• [TASK REQUIREMENTS]
Produce the same data once more, line for line.

• [RECORDS FOR THIS TASK]
*** Begin section ***

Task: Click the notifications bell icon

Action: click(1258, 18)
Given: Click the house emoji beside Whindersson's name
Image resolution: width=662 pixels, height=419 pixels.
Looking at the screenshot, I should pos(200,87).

*** End section ***

• [WRITTEN RESPONSE]
Task: Click the notifications bell icon

Action: click(1258, 18)
Given: Click the house emoji beside Whindersson's name
Image resolution: width=662 pixels, height=419 pixels.
Looking at the screenshot, I should pos(200,87).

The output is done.